I’ve recently encountered specific problem and I am ashamed to admit that I am quite stuck. Suppose that I have random sample of data for which I want to calculate e.g. 95th quantile. Suppose that it is reasonable to fit normal distribution $N(\mu, \sigma^2)$ for this sample. I need to estimate parameters $\mu$ and $\sigma^2$ first in order to calculate the quantile (suppose that they are uknown in practice). The straightforward way is then to obtain quantile of normal distribution with estimated parameters. But I’ve encountered question whether the quantile cannot be calculated by using the Student’s distribution quantile such as $$ \overline{x} + t_{0.95}(n-1)\cdot s, $$ where $\overline{x}$ is sample mean, $s$ is sample standard deviation and $n$ is the size of the sample. I am failing to justify why I can’t use the Student’s quantile (apart from argument that it is different distribution) since it resembles me the idea of confidence interval construction (where the upper bound can be perceived as quantile) for the expected value parameter $\mu$ (even though I know this is not the goal now). In this situation I also use the estimate for unknown variance parameter and, therefore, it intuitively leads me towards the Student’s distribution. Could somebody provide me with different insight? Thank you!
1 Answer
You can do this, and it should give you a better estimator (lower expected mean square error) than just taking the $95\%$ quantile of your data if your sample size were large enough to allow this. Simulate it and see, and in particular note how much uncertainty there is with small to medium sized samples. Whether it is the best estimator is a different question: for very small $n$, I suspect $\overline{x} +\sqrt{\frac{n^2-1}{n^2}} t_{0.95}(n)\cdot s$ may be better and there may be others which are better still.
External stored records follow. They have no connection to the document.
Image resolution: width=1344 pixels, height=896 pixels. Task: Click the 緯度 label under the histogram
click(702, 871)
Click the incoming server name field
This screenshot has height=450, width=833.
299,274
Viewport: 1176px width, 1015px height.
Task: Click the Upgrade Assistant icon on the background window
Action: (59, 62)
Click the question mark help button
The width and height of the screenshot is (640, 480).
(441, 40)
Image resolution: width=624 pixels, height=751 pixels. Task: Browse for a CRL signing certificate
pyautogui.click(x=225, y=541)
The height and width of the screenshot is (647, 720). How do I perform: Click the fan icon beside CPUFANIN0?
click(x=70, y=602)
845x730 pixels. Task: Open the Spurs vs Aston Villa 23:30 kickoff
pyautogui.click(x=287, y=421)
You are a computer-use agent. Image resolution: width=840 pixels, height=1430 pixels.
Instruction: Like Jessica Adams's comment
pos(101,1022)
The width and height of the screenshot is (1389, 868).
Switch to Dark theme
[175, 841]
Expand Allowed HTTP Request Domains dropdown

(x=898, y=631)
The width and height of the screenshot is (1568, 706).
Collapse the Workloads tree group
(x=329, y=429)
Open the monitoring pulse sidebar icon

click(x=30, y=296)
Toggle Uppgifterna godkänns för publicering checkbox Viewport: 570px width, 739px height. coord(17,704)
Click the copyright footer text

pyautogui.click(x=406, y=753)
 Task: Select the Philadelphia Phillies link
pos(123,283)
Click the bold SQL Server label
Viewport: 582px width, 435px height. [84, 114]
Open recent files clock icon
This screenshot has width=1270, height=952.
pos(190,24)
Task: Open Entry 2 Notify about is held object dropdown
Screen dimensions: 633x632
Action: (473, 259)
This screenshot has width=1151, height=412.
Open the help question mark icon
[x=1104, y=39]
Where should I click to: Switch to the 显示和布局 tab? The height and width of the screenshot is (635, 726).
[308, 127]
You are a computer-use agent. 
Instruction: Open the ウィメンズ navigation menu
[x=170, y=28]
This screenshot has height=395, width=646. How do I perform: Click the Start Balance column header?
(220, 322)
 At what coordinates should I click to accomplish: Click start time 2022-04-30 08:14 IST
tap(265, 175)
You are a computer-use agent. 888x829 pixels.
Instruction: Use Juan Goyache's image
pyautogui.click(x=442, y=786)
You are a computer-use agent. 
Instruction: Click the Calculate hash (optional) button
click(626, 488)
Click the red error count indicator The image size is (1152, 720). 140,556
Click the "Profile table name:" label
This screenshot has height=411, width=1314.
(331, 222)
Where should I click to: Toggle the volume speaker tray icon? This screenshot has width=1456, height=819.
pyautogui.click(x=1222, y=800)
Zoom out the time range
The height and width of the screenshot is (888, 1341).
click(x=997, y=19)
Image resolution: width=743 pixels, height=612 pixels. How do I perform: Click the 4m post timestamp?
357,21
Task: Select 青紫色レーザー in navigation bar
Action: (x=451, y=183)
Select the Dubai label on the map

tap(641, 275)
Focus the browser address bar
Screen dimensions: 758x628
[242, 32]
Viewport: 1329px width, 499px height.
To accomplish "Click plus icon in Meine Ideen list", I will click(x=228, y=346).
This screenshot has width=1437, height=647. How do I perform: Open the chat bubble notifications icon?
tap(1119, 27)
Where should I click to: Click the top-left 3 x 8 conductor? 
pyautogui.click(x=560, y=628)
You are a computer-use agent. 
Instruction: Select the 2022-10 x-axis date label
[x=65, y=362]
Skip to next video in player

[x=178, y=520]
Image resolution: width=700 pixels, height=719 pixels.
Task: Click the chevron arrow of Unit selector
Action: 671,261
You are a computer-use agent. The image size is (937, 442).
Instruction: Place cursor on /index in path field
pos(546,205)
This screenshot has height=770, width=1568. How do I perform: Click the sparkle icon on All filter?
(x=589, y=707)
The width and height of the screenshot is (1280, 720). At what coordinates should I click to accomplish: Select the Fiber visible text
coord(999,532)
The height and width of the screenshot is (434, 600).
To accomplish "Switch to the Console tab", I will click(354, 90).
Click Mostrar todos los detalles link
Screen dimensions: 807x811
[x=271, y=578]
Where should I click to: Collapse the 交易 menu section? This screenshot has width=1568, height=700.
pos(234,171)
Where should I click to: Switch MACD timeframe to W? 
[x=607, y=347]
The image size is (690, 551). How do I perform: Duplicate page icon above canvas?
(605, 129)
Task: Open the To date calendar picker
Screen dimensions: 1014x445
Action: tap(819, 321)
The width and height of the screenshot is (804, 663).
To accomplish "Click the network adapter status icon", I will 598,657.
As an illustration, here is a simulation with $\mu=77$ and $\sigma=14$ so the $95$th percentile of a normal distribution should be close to $100$. With a sample size of $n=100$, your estimator is distributed as the black empirical density below and mine in red (they almost exactly overlap), while the blue line is an estimator directly taking the quantile from the data while ignoring the fact we know it was sampled from a normal distribution.
That used the following R code:
est <- function(sampsize, p, simmean=0, simsd=1){ x <- rnorm(sampsize, simmean, simsd) mx <- mean(x) sx <- sd(x) return(c(mx, sx, quantile(x, p), mx + qt(p,sampsize-1)*sx, mx + qt(p,sampsize)*sx*sqrt((sampsize^2-1)/sampsize^2) )) } set.seed(2025) p <- 0.95 sampsize <- 100 simmean <- 77 simsd <- 14 cases <- 10^5 sims <- replicate(cases, est(sampsize, p, simmean, simsd)) plot(density(sims[5,]), col="red" ) lines(density(sims[4,]), col="black") lines(density(sims[3,]), col="blue") abline(v=qnorm(p, simmean, simsd)) If instead this had used a much smaller sample size, say $n=4$, the density of the estimators would be much more widely spread, and mine in red would appear to tend to perform better than yours in black.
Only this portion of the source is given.